It took a second more, where the two of them started to giggle together, before Héctor put the pieces together. The night in the plaza, being stopped by the two older boys with an otter and ferret respectively. “Oh! You’re Imelda’s brother’s dæmons!”

“Smarter than he looks,” said Malli. “Can we ask what your business is with our sister?”

Héctor flushed, glad the tank-top blindfold would mostly obscure this from the two dæmons, and said, “I was hoping she could help me…”

A long pause. It was utterly silent, if they were conversing at all it wasn’t verbally. He kept his smile trained up at them anyway, increasingly aware of the gap the longer the quiet reigned. Long after he was certain that they had left at some stage and he was just smiling up at the roof like an idiot.

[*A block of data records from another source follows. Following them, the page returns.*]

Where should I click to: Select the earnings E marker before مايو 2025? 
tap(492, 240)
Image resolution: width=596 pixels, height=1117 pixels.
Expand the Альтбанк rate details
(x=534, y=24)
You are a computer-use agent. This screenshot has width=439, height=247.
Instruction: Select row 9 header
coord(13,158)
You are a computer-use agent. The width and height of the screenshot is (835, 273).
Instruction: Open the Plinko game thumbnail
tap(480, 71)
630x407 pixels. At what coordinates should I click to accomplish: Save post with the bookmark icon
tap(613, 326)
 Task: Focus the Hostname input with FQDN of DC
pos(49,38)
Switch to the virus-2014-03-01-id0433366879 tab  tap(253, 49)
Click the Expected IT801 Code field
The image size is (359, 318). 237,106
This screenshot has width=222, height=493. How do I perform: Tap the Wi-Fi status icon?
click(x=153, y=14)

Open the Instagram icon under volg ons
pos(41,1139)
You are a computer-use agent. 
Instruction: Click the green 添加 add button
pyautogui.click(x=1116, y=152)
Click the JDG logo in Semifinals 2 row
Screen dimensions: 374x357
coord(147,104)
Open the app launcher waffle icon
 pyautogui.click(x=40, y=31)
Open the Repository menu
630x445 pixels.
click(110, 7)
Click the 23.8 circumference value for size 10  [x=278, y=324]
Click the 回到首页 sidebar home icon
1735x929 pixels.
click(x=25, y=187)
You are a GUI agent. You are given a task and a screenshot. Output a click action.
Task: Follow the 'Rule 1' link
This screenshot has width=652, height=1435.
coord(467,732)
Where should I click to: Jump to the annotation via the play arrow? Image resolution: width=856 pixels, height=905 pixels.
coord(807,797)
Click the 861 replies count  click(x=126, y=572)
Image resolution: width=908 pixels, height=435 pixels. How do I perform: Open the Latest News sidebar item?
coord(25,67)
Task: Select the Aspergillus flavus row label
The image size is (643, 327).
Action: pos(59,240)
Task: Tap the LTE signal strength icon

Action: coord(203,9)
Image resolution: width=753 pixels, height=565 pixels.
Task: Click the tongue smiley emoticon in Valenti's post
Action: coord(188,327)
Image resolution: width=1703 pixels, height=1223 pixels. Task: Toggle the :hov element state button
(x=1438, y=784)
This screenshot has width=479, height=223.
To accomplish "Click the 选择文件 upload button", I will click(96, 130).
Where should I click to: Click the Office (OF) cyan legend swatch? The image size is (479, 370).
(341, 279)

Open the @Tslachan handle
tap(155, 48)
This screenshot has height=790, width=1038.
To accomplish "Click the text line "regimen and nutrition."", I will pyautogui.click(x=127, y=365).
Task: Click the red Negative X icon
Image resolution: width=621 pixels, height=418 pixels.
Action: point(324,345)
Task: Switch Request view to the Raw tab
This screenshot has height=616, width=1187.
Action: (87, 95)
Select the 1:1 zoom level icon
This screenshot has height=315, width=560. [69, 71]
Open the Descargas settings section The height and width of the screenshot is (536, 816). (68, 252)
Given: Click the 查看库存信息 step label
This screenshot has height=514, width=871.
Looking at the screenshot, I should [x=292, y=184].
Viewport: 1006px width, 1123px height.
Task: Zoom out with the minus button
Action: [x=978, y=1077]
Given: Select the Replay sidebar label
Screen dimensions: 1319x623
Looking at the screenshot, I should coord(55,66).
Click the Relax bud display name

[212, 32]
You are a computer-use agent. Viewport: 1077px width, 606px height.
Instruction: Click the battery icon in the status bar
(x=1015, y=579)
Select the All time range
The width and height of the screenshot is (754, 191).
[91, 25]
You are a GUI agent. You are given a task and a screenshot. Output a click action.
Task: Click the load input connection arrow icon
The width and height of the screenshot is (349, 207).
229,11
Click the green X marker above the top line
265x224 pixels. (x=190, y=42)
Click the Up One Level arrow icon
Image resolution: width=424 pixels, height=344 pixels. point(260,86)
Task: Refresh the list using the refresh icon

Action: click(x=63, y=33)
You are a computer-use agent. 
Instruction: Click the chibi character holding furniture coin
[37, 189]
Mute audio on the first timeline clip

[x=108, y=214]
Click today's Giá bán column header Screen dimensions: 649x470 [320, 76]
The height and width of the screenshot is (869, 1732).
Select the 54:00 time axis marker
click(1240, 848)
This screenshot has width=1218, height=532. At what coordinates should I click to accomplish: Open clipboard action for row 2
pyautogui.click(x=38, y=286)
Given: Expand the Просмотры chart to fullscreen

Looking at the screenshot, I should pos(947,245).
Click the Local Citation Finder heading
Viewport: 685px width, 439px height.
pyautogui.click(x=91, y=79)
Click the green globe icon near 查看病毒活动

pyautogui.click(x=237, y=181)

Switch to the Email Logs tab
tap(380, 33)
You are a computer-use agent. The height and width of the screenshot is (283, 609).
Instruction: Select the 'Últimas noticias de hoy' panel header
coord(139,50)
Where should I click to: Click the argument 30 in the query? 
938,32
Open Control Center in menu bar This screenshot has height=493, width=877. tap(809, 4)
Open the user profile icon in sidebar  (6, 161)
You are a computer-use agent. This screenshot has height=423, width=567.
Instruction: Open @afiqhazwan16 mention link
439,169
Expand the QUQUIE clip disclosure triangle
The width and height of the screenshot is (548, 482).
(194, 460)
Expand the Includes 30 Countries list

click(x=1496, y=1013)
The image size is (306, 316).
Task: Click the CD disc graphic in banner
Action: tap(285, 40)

He was pleasantly surprised when Malli said, “Alright, wait here.” The pitter patter of tiny feet, scratching claws on wood, and then a whoosh as a door swung open and he was being pulled inside and into a conversation between the same voice.

“Call the doctor.”

“On it. Get him into the lounge.”

“Alright.” Then, apparently directed at him, “Are you okay? What happened?”

Slightly overwhelmed, Héctor shrugged even as he was guided into a cool room and then into a soft chair. “I’m not sure. You’re Imelda’s brother, right? The twin…s?”

A soft laugh, then a cold damp cloth pressed into his hand. “Clean yourself up, I’ll go get Imelda.”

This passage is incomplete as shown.